Studio album by Beat Happening
- Released: 1989
- Recorded: 1988
- Genre: Twee pop; noise pop;
- Length: 30:03
- Label: K
- Producer: Steve Fisk

Beat Happening chronology
| Jamboree (1988) | Black Candy (1989) | Dreamy (1991) |

= Black Candy =

Black Candy is the third studio album by indie pop band Beat Happening.

==Release and reception==

Beat Happening promoted it with tours alongside Fugazi in 1990 and 1991.

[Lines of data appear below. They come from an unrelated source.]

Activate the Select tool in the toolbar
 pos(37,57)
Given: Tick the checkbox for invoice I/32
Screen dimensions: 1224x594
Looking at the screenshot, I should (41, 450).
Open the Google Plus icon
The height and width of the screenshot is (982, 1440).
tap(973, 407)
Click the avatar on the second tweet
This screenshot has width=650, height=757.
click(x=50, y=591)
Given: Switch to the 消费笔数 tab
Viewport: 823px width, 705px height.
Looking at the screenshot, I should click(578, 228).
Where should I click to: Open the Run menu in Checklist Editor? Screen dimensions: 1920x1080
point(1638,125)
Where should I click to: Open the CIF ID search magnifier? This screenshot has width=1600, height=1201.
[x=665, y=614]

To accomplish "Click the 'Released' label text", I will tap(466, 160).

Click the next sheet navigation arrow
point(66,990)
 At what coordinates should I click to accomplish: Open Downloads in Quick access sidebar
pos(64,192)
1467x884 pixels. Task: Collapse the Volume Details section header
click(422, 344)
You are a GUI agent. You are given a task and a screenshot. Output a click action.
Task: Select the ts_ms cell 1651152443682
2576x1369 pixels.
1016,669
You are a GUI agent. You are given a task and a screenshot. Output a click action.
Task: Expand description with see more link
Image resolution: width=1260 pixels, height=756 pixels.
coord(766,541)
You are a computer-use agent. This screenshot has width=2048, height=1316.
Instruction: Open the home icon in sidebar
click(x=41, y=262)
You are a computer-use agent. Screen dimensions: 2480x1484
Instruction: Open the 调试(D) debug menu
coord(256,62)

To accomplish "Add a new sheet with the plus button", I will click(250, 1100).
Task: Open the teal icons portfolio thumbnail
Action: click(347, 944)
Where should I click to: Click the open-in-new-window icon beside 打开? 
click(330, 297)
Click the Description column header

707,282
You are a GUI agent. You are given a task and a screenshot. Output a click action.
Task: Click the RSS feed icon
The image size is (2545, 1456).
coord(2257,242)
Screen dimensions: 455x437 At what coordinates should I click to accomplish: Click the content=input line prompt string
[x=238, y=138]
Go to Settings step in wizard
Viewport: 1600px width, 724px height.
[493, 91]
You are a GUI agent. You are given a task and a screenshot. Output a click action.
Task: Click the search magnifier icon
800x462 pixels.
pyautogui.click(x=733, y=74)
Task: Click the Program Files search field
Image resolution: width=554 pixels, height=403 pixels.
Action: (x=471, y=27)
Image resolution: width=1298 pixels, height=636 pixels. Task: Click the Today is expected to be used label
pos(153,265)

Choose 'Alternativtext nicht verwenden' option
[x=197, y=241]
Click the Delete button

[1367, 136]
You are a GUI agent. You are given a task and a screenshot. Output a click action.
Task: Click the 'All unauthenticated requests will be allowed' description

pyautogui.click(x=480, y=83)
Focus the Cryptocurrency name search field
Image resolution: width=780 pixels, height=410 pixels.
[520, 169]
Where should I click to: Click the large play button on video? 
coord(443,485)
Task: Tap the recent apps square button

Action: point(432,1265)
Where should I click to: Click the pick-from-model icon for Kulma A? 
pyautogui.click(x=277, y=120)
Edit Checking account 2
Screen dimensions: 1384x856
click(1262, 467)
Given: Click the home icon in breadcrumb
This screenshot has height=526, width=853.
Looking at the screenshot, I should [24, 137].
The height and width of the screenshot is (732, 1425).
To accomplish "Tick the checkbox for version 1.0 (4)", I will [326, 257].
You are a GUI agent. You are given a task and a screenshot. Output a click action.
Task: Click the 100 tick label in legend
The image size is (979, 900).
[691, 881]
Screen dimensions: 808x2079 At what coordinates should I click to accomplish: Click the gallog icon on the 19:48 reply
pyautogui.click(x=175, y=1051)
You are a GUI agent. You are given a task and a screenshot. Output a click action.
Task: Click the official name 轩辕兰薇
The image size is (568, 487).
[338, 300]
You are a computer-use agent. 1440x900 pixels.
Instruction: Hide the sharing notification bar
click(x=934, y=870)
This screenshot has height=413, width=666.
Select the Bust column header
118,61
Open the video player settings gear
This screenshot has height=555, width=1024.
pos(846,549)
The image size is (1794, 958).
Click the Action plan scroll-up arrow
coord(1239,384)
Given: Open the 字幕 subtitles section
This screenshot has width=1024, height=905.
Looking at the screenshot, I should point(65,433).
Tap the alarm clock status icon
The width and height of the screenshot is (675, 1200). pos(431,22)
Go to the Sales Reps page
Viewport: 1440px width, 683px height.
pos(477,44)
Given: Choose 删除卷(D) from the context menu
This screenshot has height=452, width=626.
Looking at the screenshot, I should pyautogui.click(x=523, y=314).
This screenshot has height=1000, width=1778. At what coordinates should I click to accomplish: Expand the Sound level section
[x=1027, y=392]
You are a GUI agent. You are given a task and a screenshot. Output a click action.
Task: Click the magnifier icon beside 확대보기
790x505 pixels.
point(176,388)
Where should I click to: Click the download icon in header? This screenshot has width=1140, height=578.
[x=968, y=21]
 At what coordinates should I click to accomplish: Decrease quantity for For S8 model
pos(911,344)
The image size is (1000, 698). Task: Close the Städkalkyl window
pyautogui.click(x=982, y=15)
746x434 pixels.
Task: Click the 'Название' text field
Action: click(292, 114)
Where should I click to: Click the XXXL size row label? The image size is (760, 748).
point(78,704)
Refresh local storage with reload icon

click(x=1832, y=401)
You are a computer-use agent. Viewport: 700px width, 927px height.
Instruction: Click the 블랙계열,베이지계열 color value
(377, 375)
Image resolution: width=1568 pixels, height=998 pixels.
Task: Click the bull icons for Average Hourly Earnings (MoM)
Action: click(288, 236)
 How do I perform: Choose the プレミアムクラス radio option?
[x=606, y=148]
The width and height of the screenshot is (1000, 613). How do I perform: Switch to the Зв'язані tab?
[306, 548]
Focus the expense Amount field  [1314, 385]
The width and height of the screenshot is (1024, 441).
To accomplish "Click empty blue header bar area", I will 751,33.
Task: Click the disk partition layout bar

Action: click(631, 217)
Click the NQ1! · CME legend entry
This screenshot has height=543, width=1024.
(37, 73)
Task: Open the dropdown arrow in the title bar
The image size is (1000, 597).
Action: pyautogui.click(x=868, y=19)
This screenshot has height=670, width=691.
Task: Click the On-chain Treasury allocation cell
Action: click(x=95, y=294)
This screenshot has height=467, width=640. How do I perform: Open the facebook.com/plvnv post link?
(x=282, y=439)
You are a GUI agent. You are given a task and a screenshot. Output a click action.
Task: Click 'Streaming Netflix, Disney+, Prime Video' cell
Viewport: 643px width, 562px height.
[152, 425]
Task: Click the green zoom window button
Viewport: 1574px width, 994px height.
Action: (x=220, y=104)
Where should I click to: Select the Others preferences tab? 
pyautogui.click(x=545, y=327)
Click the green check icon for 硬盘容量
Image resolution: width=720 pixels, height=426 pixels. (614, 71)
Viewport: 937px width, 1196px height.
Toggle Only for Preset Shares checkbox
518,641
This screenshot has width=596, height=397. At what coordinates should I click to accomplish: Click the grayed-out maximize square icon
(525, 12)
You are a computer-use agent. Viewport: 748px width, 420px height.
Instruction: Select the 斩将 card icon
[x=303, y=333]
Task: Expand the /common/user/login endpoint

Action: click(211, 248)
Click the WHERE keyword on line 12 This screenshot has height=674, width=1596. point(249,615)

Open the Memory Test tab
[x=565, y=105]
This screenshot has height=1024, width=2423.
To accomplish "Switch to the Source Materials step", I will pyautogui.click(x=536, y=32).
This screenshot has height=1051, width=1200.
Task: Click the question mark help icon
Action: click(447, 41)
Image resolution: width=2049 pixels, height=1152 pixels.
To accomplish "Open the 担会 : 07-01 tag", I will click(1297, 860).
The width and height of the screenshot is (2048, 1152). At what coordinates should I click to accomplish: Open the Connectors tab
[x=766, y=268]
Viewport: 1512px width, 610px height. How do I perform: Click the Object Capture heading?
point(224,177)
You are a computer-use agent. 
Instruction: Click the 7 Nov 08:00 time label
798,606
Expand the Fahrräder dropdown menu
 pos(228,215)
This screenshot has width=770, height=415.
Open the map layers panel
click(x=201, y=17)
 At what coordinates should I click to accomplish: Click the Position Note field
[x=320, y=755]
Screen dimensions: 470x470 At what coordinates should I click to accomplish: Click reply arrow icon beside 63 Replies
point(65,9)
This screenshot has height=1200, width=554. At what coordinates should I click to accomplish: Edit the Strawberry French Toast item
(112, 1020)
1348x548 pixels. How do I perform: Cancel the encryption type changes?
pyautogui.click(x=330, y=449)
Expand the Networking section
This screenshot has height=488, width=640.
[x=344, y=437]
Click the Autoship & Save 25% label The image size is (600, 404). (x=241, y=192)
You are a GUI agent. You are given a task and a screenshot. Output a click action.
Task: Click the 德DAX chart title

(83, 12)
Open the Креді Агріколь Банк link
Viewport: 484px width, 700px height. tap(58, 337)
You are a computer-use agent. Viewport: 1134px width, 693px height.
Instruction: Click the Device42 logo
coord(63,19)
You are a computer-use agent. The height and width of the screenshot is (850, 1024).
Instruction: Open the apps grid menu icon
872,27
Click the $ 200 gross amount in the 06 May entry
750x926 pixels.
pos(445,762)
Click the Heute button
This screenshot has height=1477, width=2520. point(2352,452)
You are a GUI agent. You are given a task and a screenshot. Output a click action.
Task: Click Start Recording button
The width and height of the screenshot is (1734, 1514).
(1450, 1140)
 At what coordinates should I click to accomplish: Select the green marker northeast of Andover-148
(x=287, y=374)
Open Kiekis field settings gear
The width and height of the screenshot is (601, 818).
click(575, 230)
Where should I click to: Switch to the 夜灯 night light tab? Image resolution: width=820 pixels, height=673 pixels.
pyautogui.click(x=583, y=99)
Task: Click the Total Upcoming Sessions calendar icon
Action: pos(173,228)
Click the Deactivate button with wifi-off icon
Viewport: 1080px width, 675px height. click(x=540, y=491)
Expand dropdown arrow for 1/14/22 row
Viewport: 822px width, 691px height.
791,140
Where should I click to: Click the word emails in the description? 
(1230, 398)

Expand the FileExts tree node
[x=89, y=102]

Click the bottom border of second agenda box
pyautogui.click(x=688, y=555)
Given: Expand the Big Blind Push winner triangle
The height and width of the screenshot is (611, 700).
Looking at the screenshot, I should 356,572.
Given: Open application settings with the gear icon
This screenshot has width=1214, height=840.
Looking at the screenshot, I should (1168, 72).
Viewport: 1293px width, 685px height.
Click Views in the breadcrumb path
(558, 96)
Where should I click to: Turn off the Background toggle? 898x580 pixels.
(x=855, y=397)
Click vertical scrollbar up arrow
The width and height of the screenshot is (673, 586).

Author Dave Thompson, in his book Alternative Rock (2000), wrote that despite the titular song "kick[ing] critical ass," the remainder of the album "sounds like BH didn't actually know they were making it. Or that someone was taping the rehearsal." The name of the song "T.V. Girl" was the inspiration for indie pop group TV Girl's name.

Professional ratings
Review scores
| Source | Rating |
| AllMusic | Star |
| Alternative Rock | 4/10 |
| Hi-Fi News & Record Review | B:1 |

==Track listing==
All tracks written by Beat Happening.

1. "Other Side" – 3:35
2. "Black Candy" – 3:00
3. "Knick Knack" – 2:13
4. "Pajama Party in a Haunted Hive" – 4:38
5. "Gravedigger Blues" – 2:26
6. "Cast a Shadow" – 2:31
7. "Bonfire" – 3:12
8. "T.V. Girl" – 2:31
9. "Playhouse" – 2:30
10. "Ponytail" – 3:27

==Cover versions==

Beat Happening's songs from Black Candy have been covered by other artists:

- Kim Gordon and Thurston Moore of Sonic Youth recorded a version of the album's title track with Epic Soundtracks, featuring vocals by Kim.
- Cub and Yo La Tengo have rendered their own versions of "Cast a Shadow".